● Exercise prompt
Take the listing and give it again exactly, from its first line to its last line.

● Data supplied
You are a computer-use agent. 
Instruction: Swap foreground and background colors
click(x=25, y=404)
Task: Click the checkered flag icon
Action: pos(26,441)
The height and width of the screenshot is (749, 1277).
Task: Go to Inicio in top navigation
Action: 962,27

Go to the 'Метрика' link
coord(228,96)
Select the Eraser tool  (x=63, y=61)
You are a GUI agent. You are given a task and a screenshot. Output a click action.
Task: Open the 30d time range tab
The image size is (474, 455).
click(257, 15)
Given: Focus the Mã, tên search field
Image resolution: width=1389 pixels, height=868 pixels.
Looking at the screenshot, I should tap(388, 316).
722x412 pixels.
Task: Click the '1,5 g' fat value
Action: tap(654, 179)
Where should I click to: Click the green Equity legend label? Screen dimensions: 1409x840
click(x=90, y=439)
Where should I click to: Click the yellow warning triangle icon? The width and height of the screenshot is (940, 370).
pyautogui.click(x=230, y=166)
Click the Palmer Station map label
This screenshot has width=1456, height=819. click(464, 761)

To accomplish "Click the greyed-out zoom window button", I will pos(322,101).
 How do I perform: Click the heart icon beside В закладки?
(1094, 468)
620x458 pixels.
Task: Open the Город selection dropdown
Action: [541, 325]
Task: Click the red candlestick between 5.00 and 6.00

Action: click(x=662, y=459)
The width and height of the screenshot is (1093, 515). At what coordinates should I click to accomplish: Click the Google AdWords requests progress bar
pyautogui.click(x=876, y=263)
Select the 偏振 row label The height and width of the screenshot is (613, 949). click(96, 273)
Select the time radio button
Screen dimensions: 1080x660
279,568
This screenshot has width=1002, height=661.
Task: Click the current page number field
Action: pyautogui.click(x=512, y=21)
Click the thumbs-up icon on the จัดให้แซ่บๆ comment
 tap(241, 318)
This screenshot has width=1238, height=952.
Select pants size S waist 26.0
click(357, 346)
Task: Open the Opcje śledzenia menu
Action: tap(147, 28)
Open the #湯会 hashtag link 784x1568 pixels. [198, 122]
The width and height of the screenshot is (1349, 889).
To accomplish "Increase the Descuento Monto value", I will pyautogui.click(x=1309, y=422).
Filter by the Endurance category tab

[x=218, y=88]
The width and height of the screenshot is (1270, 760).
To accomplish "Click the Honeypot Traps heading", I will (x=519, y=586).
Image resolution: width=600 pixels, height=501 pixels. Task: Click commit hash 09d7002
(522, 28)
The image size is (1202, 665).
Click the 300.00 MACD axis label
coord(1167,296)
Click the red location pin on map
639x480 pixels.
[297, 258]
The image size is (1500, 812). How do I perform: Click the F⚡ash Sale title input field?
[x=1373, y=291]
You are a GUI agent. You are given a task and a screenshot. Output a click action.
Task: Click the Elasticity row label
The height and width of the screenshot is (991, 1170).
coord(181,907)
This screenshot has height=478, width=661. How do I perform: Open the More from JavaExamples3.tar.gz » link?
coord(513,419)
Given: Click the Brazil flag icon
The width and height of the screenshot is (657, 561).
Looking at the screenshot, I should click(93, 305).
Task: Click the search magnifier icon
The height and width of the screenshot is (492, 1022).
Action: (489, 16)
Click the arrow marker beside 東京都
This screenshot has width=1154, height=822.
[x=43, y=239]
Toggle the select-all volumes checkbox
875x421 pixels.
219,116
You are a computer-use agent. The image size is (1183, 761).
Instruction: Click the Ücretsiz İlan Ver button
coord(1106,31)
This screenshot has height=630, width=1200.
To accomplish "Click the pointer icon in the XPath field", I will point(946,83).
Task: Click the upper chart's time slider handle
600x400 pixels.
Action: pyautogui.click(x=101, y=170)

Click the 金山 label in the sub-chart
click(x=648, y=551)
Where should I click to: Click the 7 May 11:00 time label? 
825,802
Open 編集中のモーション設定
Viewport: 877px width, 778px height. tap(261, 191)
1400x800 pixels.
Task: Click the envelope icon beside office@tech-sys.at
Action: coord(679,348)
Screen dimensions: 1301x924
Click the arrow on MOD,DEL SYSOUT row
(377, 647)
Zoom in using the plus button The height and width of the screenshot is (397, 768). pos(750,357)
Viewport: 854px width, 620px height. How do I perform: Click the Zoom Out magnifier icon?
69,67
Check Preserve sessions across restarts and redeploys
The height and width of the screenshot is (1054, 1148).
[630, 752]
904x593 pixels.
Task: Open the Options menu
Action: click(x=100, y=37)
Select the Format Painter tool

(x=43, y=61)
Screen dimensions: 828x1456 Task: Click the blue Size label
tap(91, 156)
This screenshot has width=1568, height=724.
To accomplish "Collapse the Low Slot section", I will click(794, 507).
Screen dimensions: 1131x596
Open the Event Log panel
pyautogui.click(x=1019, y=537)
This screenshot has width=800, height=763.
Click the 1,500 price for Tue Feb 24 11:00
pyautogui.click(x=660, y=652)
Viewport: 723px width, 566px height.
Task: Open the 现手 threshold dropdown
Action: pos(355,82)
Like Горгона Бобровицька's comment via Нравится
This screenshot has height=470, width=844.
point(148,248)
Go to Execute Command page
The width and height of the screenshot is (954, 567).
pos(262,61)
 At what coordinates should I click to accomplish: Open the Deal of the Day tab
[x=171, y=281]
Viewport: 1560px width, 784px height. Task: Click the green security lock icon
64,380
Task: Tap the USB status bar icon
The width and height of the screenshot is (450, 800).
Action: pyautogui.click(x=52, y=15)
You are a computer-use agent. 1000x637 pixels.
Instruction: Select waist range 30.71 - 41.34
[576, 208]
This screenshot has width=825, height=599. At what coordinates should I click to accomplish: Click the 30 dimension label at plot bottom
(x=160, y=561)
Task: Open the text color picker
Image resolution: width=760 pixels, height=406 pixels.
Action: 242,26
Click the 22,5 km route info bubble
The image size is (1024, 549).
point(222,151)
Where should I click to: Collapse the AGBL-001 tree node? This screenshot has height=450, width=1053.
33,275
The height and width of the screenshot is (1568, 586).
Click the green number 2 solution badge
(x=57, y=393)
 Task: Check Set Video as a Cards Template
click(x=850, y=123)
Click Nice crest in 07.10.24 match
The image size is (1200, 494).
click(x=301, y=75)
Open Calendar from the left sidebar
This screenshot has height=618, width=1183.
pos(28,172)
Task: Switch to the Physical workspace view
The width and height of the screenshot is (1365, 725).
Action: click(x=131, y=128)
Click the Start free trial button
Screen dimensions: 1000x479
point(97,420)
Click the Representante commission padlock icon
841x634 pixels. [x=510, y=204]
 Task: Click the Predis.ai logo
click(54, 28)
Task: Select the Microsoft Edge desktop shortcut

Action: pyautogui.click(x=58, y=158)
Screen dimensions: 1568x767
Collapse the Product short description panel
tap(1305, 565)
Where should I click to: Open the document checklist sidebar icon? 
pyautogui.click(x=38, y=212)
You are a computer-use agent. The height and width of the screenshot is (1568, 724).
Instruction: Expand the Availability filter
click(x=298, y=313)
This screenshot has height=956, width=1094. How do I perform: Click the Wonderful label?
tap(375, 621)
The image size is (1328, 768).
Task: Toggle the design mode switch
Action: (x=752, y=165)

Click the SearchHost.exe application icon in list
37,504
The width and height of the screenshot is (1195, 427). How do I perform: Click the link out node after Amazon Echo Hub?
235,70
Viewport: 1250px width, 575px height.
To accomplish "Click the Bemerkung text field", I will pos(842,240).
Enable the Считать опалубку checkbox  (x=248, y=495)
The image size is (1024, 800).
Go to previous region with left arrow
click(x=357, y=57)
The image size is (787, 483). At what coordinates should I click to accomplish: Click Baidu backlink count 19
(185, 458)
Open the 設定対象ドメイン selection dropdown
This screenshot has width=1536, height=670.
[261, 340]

● Result of this exercise
You are a computer-use agent. 
Instruction: Swap foreground and background colors
click(x=25, y=404)
Task: Click the checkered flag icon
Action: pos(26,441)
The height and width of the screenshot is (749, 1277).
Task: Go to Inicio in top navigation
Action: 962,27

Go to the 'Метрика' link
coord(228,96)
Select the Eraser tool  (x=63, y=61)
You are a GUI agent. You are given a task and a screenshot. Output a click action.
Task: Open the 30d time range tab
The image size is (474, 455).
click(257, 15)
Given: Focus the Mã, tên search field
Image resolution: width=1389 pixels, height=868 pixels.
Looking at the screenshot, I should tap(388, 316).
722x412 pixels.
Task: Click the '1,5 g' fat value
Action: tap(654, 179)
Where should I click to: Click the green Equity legend label? Screen dimensions: 1409x840
click(x=90, y=439)
Where should I click to: Click the yellow warning triangle icon? The width and height of the screenshot is (940, 370).
pyautogui.click(x=230, y=166)
Click the Palmer Station map label
This screenshot has width=1456, height=819. click(464, 761)

To accomplish "Click the greyed-out zoom window button", I will pos(322,101).
 How do I perform: Click the heart icon beside В закладки?
(1094, 468)
620x458 pixels.
Task: Open the Город selection dropdown
Action: [541, 325]
Task: Click the red candlestick between 5.00 and 6.00

Action: click(x=662, y=459)
The width and height of the screenshot is (1093, 515). At what coordinates should I click to accomplish: Click the Google AdWords requests progress bar
pyautogui.click(x=876, y=263)
Select the 偏振 row label The height and width of the screenshot is (613, 949). click(96, 273)
Select the time radio button
Screen dimensions: 1080x660
279,568
This screenshot has width=1002, height=661.
Task: Click the current page number field
Action: pyautogui.click(x=512, y=21)
Click the thumbs-up icon on the จัดให้แซ่บๆ comment
 tap(241, 318)
This screenshot has width=1238, height=952.
Select pants size S waist 26.0
click(357, 346)
Task: Open the Opcje śledzenia menu
Action: tap(147, 28)
Open the #湯会 hashtag link 784x1568 pixels. [198, 122]
The width and height of the screenshot is (1349, 889).
To accomplish "Increase the Descuento Monto value", I will pyautogui.click(x=1309, y=422).
Filter by the Endurance category tab

[x=218, y=88]
The width and height of the screenshot is (1270, 760).
To accomplish "Click the Honeypot Traps heading", I will (x=519, y=586).
Image resolution: width=600 pixels, height=501 pixels. Task: Click commit hash 09d7002
(522, 28)
The image size is (1202, 665).
Click the 300.00 MACD axis label
coord(1167,296)
Click the red location pin on map
639x480 pixels.
[297, 258]
The image size is (1500, 812). How do I perform: Click the F⚡ash Sale title input field?
[x=1373, y=291]
You are a GUI agent. You are given a task and a screenshot. Output a click action.
Task: Click the Elasticity row label
The height and width of the screenshot is (991, 1170).
coord(181,907)
This screenshot has height=478, width=661. How do I perform: Open the More from JavaExamples3.tar.gz » link?
coord(513,419)
Given: Click the Brazil flag icon
The width and height of the screenshot is (657, 561).
Looking at the screenshot, I should click(93, 305).
Task: Click the search magnifier icon
The height and width of the screenshot is (492, 1022).
Action: (489, 16)
Click the arrow marker beside 東京都
This screenshot has width=1154, height=822.
[x=43, y=239]
Toggle the select-all volumes checkbox
875x421 pixels.
219,116
You are a computer-use agent. The image size is (1183, 761).
Instruction: Click the Ücretsiz İlan Ver button
coord(1106,31)
This screenshot has height=630, width=1200.
To accomplish "Click the pointer icon in the XPath field", I will point(946,83).
Task: Click the upper chart's time slider handle
600x400 pixels.
Action: pyautogui.click(x=101, y=170)

Click the 金山 label in the sub-chart
click(x=648, y=551)
Where should I click to: Click the 7 May 11:00 time label? 
825,802
Open 編集中のモーション設定
Viewport: 877px width, 778px height. tap(261, 191)
1400x800 pixels.
Task: Click the envelope icon beside office@tech-sys.at
Action: coord(679,348)
Screen dimensions: 1301x924
Click the arrow on MOD,DEL SYSOUT row
(377, 647)
Zoom in using the plus button The height and width of the screenshot is (397, 768). pos(750,357)
Viewport: 854px width, 620px height. How do I perform: Click the Zoom Out magnifier icon?
69,67
Check Preserve sessions across restarts and redeploys
The height and width of the screenshot is (1054, 1148).
[630, 752]
904x593 pixels.
Task: Open the Options menu
Action: click(x=100, y=37)
Select the Format Painter tool

(x=43, y=61)
Screen dimensions: 828x1456 Task: Click the blue Size label
tap(91, 156)
This screenshot has width=1568, height=724.
To accomplish "Collapse the Low Slot section", I will click(794, 507).
Screen dimensions: 1131x596
Open the Event Log panel
pyautogui.click(x=1019, y=537)
This screenshot has width=800, height=763.
Click the 1,500 price for Tue Feb 24 11:00
pyautogui.click(x=660, y=652)
Viewport: 723px width, 566px height.
Task: Open the 现手 threshold dropdown
Action: pos(355,82)
Like Горгона Бобровицька's comment via Нравится
This screenshot has height=470, width=844.
point(148,248)
Go to Execute Command page
The width and height of the screenshot is (954, 567).
pos(262,61)
 At what coordinates should I click to accomplish: Open the Deal of the Day tab
[x=171, y=281]
Viewport: 1560px width, 784px height. Task: Click the green security lock icon
64,380
Task: Tap the USB status bar icon
The width and height of the screenshot is (450, 800).
Action: pyautogui.click(x=52, y=15)
You are a computer-use agent. 1000x637 pixels.
Instruction: Select waist range 30.71 - 41.34
[576, 208]
This screenshot has width=825, height=599. At what coordinates should I click to accomplish: Click the 30 dimension label at plot bottom
(x=160, y=561)
Task: Open the text color picker
Image resolution: width=760 pixels, height=406 pixels.
Action: 242,26
Click the 22,5 km route info bubble
The image size is (1024, 549).
point(222,151)
Where should I click to: Collapse the AGBL-001 tree node? This screenshot has height=450, width=1053.
33,275
The height and width of the screenshot is (1568, 586).
Click the green number 2 solution badge
(x=57, y=393)
 Task: Check Set Video as a Cards Template
click(x=850, y=123)
Click Nice crest in 07.10.24 match
The image size is (1200, 494).
click(x=301, y=75)
Open Calendar from the left sidebar
This screenshot has height=618, width=1183.
pos(28,172)
Task: Switch to the Physical workspace view
The width and height of the screenshot is (1365, 725).
Action: click(x=131, y=128)
Click the Start free trial button
Screen dimensions: 1000x479
point(97,420)
Click the Representante commission padlock icon
841x634 pixels. [x=510, y=204]
 Task: Click the Predis.ai logo
click(54, 28)
Task: Select the Microsoft Edge desktop shortcut

Action: pyautogui.click(x=58, y=158)
Screen dimensions: 1568x767
Collapse the Product short description panel
tap(1305, 565)
Where should I click to: Open the document checklist sidebar icon? 
pyautogui.click(x=38, y=212)
You are a computer-use agent. The height and width of the screenshot is (1568, 724).
Instruction: Expand the Availability filter
click(x=298, y=313)
This screenshot has height=956, width=1094. How do I perform: Click the Wonderful label?
tap(375, 621)
The image size is (1328, 768).
Task: Toggle the design mode switch
Action: (x=752, y=165)

Click the SearchHost.exe application icon in list
37,504
The width and height of the screenshot is (1195, 427). How do I perform: Click the link out node after Amazon Echo Hub?
235,70
Viewport: 1250px width, 575px height.
To accomplish "Click the Bemerkung text field", I will pos(842,240).
Enable the Считать опалубку checkbox  (x=248, y=495)
The image size is (1024, 800).
Go to previous region with left arrow
click(x=357, y=57)
The image size is (787, 483). At what coordinates should I click to accomplish: Click Baidu backlink count 19
(185, 458)
Open the 設定対象ドメイン selection dropdown
This screenshot has width=1536, height=670.
[261, 340]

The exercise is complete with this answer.